Ziel: Bitte ordne die Zeilen aller folgenden Datensätze als nummerierte Liste an und lass Leerzeilen weg. Die Bilder gehören nicht in die Antwort.

+ + + + + + +

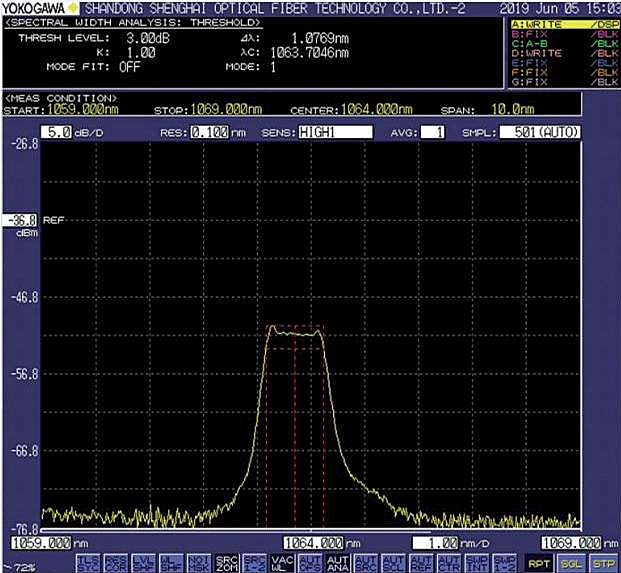Toggle the STP stop sweep button
This screenshot has height=573, width=621.
click(604, 563)
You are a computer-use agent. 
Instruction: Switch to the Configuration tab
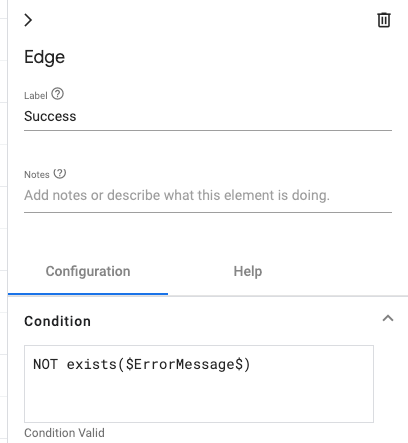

+ + + + + + +

Richtige Antwort:
1. Toggle the STP stop sweep button
2. This screenshot has height=573, width=621.
3. click(604, 563)
4. You are a computer-use agent. 
5. Instruction: Switch to the Configuration tab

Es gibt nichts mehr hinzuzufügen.